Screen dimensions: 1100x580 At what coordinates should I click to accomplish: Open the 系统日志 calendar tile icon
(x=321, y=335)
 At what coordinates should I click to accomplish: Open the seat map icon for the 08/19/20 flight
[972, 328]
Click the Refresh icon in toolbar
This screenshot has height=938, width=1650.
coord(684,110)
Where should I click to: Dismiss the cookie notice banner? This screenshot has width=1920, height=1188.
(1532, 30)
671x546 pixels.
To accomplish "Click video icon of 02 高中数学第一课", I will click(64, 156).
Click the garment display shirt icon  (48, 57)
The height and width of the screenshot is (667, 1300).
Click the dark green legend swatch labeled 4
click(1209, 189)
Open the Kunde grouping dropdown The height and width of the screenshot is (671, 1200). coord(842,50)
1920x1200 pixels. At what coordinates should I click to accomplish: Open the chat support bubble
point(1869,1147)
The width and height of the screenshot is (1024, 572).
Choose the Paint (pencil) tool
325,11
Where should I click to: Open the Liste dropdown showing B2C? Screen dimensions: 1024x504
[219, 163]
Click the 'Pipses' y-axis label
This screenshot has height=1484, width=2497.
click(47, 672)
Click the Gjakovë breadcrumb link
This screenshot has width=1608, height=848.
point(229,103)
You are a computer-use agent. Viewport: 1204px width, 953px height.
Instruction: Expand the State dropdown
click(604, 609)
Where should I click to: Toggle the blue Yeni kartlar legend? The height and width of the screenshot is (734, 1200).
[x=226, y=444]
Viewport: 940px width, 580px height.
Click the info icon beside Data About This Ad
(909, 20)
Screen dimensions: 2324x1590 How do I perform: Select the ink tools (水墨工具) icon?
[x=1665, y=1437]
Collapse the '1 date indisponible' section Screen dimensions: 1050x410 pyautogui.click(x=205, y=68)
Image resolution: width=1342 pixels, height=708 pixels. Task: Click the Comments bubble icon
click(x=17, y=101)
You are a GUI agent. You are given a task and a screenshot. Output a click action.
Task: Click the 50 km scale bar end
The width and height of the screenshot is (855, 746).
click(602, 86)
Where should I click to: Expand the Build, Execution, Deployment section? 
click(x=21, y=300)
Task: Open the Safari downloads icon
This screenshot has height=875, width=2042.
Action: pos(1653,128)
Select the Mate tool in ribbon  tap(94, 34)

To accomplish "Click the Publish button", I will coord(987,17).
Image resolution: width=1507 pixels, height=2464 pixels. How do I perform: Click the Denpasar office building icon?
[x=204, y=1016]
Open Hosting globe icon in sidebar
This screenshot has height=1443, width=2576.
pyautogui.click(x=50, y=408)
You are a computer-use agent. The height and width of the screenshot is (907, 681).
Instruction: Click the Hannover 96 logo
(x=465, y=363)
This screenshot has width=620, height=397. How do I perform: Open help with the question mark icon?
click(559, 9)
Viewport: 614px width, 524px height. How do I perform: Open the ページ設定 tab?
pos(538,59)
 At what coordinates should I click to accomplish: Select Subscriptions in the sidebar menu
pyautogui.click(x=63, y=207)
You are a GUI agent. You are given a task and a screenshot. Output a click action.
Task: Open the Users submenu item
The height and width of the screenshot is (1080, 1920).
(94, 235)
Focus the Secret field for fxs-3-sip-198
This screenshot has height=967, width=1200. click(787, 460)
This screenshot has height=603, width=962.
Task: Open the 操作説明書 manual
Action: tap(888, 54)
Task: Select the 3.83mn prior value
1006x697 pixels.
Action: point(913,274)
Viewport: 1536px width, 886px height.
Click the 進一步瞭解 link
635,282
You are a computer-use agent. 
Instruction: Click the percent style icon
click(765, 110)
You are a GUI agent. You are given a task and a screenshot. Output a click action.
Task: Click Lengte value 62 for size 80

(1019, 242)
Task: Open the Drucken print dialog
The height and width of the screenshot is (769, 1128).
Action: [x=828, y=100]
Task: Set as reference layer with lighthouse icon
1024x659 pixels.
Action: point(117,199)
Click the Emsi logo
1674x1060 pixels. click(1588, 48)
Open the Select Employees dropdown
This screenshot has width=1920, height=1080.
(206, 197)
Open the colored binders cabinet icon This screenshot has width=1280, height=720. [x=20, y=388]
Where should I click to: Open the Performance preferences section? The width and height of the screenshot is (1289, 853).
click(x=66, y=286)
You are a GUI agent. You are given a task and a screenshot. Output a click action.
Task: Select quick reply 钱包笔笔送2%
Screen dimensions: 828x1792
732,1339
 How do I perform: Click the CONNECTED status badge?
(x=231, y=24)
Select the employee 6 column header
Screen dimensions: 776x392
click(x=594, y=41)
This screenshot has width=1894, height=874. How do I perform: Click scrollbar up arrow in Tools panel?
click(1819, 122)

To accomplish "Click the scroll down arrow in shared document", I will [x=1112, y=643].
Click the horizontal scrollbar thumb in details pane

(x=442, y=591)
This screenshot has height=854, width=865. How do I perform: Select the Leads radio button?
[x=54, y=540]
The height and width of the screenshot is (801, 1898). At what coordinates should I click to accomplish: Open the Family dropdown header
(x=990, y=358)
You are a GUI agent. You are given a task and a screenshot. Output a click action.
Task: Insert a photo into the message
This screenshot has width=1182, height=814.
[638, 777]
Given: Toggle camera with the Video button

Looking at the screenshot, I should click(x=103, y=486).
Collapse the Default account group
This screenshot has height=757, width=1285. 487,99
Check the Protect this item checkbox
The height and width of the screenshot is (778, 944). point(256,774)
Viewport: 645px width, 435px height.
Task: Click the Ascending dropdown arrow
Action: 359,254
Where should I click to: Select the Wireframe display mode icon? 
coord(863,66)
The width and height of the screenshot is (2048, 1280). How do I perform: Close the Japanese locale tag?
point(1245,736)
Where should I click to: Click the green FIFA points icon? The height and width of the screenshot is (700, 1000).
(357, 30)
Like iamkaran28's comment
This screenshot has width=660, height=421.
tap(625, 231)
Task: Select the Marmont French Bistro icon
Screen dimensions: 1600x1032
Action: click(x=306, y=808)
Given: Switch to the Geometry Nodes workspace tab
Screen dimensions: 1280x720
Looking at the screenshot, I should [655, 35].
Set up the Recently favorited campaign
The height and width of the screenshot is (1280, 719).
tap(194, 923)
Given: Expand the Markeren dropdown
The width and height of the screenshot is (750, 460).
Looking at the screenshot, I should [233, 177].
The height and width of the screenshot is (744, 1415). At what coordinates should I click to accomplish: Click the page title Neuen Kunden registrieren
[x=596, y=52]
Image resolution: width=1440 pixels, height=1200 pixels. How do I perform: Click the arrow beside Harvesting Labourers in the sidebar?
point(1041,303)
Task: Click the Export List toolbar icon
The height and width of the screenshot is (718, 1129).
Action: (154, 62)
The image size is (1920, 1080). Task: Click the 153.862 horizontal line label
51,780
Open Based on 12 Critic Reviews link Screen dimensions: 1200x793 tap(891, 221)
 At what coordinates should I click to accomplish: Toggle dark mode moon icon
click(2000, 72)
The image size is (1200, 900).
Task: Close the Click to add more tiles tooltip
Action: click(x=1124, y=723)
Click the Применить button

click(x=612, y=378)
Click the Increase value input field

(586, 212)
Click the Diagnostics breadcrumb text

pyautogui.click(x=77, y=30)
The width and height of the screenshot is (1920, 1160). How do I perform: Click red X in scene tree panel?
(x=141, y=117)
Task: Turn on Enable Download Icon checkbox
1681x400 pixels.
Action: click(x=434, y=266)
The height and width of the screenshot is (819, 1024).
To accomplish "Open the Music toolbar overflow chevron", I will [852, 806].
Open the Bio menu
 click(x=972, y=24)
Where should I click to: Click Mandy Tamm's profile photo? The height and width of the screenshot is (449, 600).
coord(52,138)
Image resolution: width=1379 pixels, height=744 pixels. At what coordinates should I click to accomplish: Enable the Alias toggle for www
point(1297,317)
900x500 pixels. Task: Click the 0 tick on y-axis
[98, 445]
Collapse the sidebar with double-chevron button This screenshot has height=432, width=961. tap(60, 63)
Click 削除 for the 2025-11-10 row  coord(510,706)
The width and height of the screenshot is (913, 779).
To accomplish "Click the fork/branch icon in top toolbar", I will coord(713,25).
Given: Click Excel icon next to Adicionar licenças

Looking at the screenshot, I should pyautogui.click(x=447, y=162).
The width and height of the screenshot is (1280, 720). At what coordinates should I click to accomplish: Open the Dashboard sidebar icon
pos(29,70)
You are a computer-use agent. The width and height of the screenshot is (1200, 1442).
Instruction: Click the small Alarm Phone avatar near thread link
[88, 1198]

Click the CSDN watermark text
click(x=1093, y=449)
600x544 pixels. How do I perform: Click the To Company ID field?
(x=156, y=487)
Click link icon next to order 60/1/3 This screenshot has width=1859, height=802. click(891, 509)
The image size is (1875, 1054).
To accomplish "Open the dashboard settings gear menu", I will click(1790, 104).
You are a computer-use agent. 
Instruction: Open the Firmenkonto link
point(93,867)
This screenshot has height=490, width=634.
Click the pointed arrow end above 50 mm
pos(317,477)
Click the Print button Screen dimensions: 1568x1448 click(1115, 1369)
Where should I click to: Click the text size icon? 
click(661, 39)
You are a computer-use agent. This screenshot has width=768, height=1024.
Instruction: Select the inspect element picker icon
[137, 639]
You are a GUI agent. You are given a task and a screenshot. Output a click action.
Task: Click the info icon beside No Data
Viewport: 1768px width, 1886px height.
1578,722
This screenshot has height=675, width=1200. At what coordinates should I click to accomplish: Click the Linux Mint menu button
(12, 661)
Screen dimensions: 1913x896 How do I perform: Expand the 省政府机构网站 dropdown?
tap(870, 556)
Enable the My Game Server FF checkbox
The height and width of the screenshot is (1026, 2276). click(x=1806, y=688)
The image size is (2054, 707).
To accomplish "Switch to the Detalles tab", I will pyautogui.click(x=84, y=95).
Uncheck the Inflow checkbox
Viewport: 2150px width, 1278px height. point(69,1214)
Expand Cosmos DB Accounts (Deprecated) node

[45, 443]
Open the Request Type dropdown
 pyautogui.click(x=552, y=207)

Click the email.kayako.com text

> [TASK BRIEF]:
Count the lines of the records that contain the string "Instruction". Reply with the number only.

> [IN RESPONSE]:
6